Records supplied:
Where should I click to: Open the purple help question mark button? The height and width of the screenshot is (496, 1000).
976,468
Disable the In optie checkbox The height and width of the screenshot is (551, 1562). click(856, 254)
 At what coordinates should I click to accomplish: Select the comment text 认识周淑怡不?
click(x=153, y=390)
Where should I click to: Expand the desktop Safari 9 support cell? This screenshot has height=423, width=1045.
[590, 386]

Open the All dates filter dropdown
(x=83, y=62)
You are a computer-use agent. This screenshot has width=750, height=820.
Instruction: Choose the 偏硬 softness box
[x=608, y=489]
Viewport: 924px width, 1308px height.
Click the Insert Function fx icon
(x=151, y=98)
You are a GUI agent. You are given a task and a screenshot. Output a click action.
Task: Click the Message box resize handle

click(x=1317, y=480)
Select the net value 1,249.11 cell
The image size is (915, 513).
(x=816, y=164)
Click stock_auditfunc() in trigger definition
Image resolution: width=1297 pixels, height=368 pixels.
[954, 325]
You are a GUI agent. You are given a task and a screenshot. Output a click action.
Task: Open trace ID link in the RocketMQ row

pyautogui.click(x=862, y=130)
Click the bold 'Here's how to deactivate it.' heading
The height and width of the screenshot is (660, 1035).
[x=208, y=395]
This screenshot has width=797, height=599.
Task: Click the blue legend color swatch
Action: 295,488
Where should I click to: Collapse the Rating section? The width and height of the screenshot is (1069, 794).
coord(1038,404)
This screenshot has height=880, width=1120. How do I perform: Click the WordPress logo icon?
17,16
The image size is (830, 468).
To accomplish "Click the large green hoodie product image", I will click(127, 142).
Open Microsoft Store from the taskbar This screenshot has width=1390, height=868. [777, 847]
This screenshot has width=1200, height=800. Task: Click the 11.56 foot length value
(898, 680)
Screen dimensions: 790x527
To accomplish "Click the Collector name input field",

Task directions: Give back, word for word, the lines of the records that run from the one holding "The image size is (830, 468)." to the very last.

Written response:
The image size is (830, 468).
To accomplish "Click the large green hoodie product image", I will click(127, 142).
Open Microsoft Store from the taskbar This screenshot has width=1390, height=868. [777, 847]
This screenshot has width=1200, height=800. Task: Click the 11.56 foot length value
(898, 680)
Screen dimensions: 790x527
To accomplish "Click the Collector name input field",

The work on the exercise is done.